Over the last few months, the government has been consulting with stakeholders on plans to update the National Planning and Policy Framework (NPPF) in England. The insights of IEMA members on this consultation have been captured as part of the response made by the Environmental Policy Forum (EPF). In this blog, Ben Goodwin, IEMA’s Head of Policy, reflects on the key recommendations put forward by the EPF.
The scope of the consultation was wide-ranging, with views sought on how the planning framework in England can best facilitate sustainable development and deliver sufficient housing supply through to making effective use of land and enhancing the natural environment. With a total of 58 questions included, the EPF decided to focus its response in the areas where its partner organisaitons have most expertise, ensuring its input is most useful.
Part of the consultation focused on methodologies for undertaking carbon impact assessment through the local plan-making process.

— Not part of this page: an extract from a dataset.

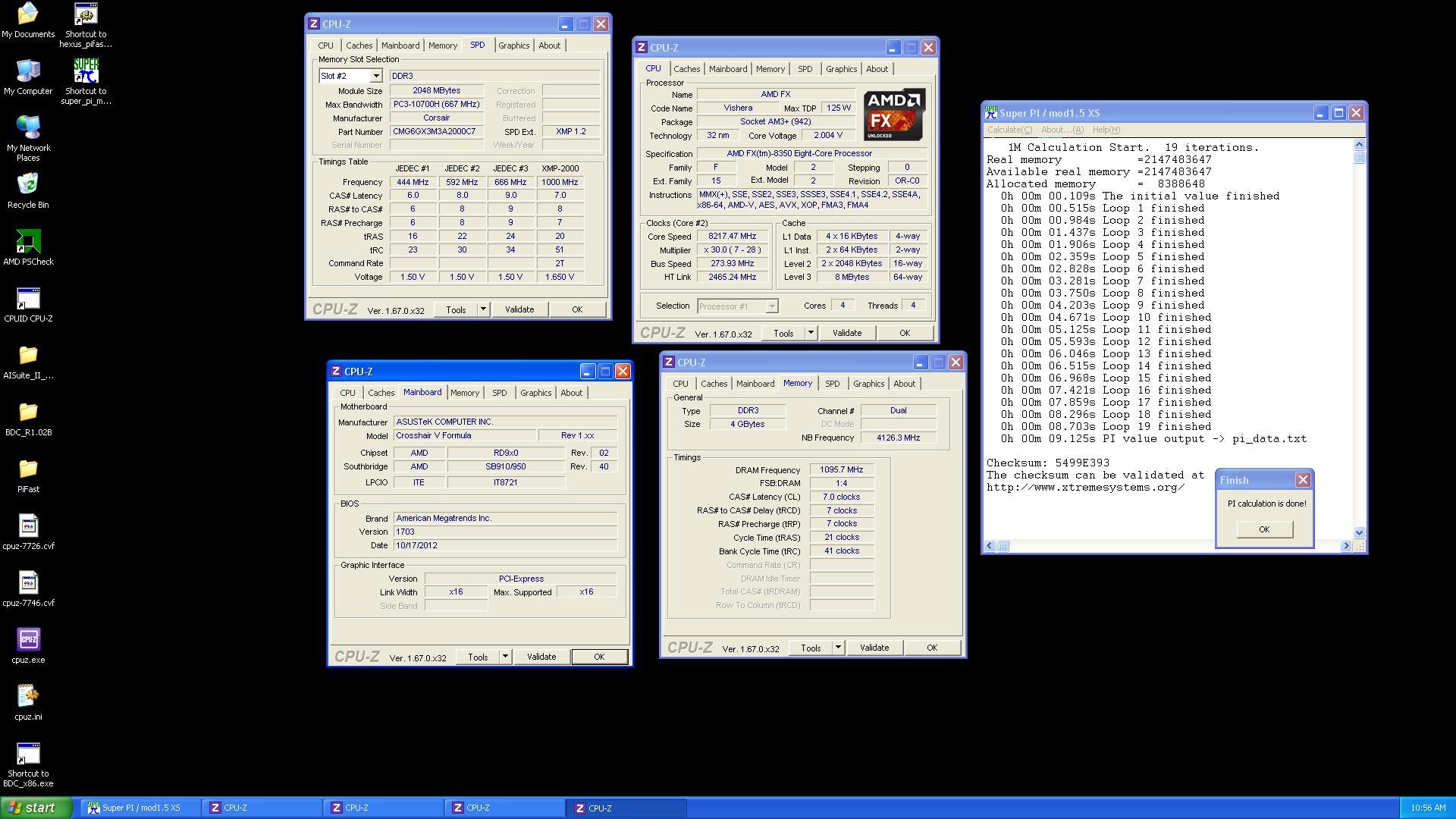The height and width of the screenshot is (819, 1456).
Task: Select Slot #2 memory slot dropdown
Action: (349, 76)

The EPF response highlights the need for clear and standardised guidance to enable local authorities across England to do this effectively.
Through its climate change and energy group, IEMA is currently developing a toolkit to aid local authorities in undertaking carbon assessments, and we expect this to be available in the spring. This will supplement the updated impact assessment GHG guidance published by IEMA in February 2022.
On land use, the EPF response highlights how the NPPF should better consider the conservation and sustainable reuse of soils that will be displaced by development proposals, as well as the loss of agricultural land. This is another area where IEMA has published guidance with the aim of maintaining a focus on the protection and maintenance of the important ecosystem functions of soils.
Other areas covered by the EPF response include the role of the planning system in supporting climate change adaptation. The insights here are centred around the need to encourage habitat creation and nature recovery. This includes ensuring that new biodiversity net gain requirements (coming into force in November) are successfully implemented.
The response also highlights the ongoing need to develop and nurture the environmental professionals that interface with the NPPF and strive to make sure that it is working within the best interests of the natural environment.
A link to the EPF response can be found here.
By way of background, the Environmental Policy Forum is a membership group established to provide the opportunity for collaboration, learning, dialogue, and debate amongst professionals across the environmental disciplines.